Tra strada e museo: sappiamo riconoscere il valore dell’arte?

Guardatelo: questo video racconta un fatto curioso, gira in rete e finisce anche nella selezione video di repubblica.it. Ecco di che si tratta: una stampa che si può comprare da Ikea a 10 euro viene portata all’interno di un museo olandese e mostrata ai visitatori, che la osservano con interesse, si lanciano in spericolati commenti sulla sua qualità artistica e le assegnano un valore enormemente superiore al valore reale.

Può succedere l’esatto contrario. Nel 2014 forse il più noto e il più amato degli street artist, l’inglese Banksy, mette in vendita a 60 dollari l’una alcune delle proprie opere al Central Park di New York. Alla fine di un’intera giornata mette insieme solo 420 dollari (la prima acquirente compra due quadri “per la stanza dei ragazzi” ottenendo il 50 per cento di sconto). Qui l’articolo e il video del Guardian.
È ancora il Guardian a segnalare che, un anno dopo, il secondo acquirente newyorchese di Banksy (altri due quadri comprati) mette all’asta a Londra i suoi acquisti. Le quotazioni sono di 70mila e di 50mila sterline. “Questo fatto solleva alcune vere domande sulla percezione del valore e della natura dell’arte”, commenta il direttore della casa d’aste.
Un articolo dell’Observer fa il punto sulla faccenda delle quotazioni con un’intervista a Steve Lazarides, gallerista e in precedenza agente di Banksy: quando Bansky comincia, nella Bristol degli anni ‘90, la municipalità non sa ancora riconoscere il valore delle sue opere e la polizia cancella i suoi lavori dai muri. Oggi la città organizza visite alla scoperta di quel che è rimasto. Nel 2000 le tele di Bansky sono in vendita dalle 49.99 alle 129.99 sterline (comprandone due se ne può avere una terza a metà prezzo). Nel 2014 la scultura Submerged Phone Booth viene venduta a oltre 700.000 sterline.

Ovviamente sono innumerevoli le vicende di artisti la cui valorizzazione subisce enormi variazioni nel tempo. Quel che fa Banksy, però, è rilevante perché lui intende mettere in evidenza la componente aleatoria, e puramente situazionale, della percezione del valore: anni prima della trovata di Central Park, nel 2005, Banksy si traveste da pensionato e va ad appendere le proprie opere nei quattro maggiori musei di New York, che se ne accorgono solo il giorno dopo. Qui il video.

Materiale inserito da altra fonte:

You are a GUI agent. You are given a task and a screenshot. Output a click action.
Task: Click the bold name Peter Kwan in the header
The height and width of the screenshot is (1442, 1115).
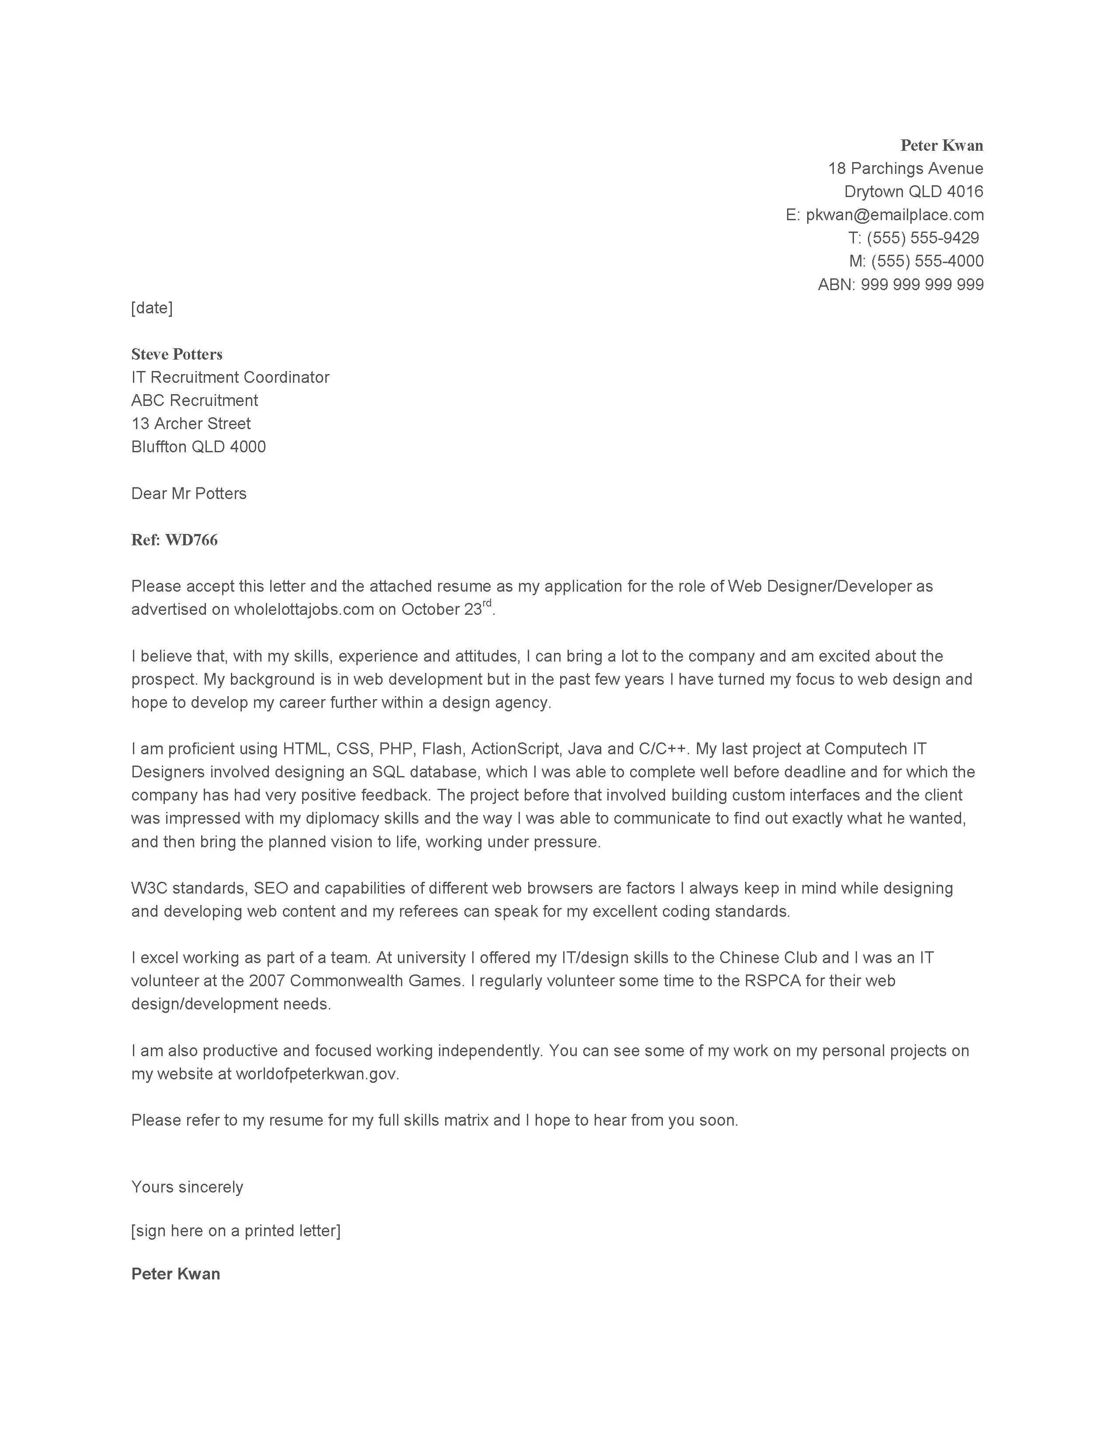(x=941, y=145)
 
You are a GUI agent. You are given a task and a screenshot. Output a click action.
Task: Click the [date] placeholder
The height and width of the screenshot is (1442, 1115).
(x=152, y=308)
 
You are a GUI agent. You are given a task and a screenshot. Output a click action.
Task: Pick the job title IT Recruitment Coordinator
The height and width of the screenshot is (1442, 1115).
(x=230, y=377)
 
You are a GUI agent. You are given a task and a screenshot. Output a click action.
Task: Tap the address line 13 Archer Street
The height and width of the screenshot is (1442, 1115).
(x=191, y=423)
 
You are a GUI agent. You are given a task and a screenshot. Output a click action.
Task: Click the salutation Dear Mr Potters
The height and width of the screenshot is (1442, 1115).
(x=188, y=493)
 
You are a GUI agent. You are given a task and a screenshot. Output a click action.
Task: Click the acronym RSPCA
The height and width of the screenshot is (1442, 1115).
(x=772, y=981)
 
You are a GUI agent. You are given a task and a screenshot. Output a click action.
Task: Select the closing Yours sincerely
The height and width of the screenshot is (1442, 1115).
(x=187, y=1186)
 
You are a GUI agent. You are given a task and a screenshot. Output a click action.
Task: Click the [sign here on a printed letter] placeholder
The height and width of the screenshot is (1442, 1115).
(x=236, y=1230)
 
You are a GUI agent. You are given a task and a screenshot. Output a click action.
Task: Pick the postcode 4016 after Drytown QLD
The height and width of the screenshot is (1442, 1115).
(x=965, y=191)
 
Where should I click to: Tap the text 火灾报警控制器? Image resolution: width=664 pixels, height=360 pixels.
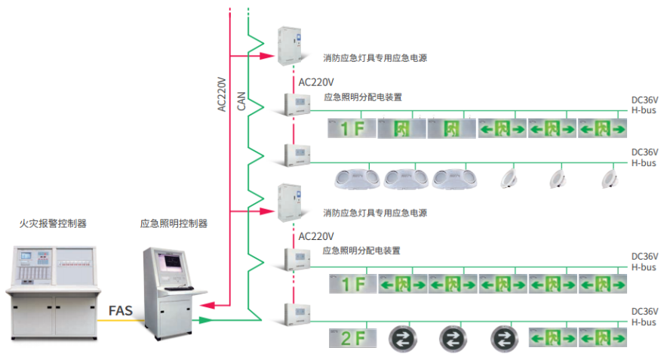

Digressione: vi ricordate che da noi fa un discorso del genere, già negli anni Sessanta, Pietro Manzoni? Produce 90 scatole di Merda d’artista da vendersi a peso, ad un prezzo corrispondente a quello di 30 grammi d’oro. Nel 2002 la Tate Gallery ne compra una, la numero 004, pagandola assai più dell’oro. Se volete imbattervi in altre strane opere d’arte, leggete qui.

Ma la mia storia favorita è un’altra ancora, risale al 2008 e riguarda Joshua Bell, un virtuoso del violino di fama internazionale che, in una livida mattina di gennaio, suona Bach per quarantatré minuti in una trafficatissima stazione della metropolitana di Washington. Poche sere prima Bell ha fatto il tutto esaurito con un concerto a Boston. Ma nel caos dei pendolari che si affrettano ad andare in ufficio riesce a mettere insieme solo una manciata di dollari e qualche sguardo distratto. Gene Weingarten è il giornalista che racconta tutto questo sul Washington Post con il bel titolo Pearls before breakfast. E ci si guadagna un premio Pulitzer.

Tutto ciò può suggerire tre cose.
Prima di tutto, converrebbe fare più attenzione al modo in cui i contesti ci influenzano nel riconoscere il valore degli oggetti e dei fenomeni, orientando l’interesse e il rispetto che tendiamo ad attribuirgli. In secondo luogo: nei musei dovremmo considerare le opere per quel che ci sembrano e ci dicono, prima che per dove sono (e se davvero ci piace la stampa di Ikea, evviva: possiamo portarcela a casa con poco). E infine sì, forse sarebbe meglio prestare più attenzione, vedi mai, agli artisti di strada.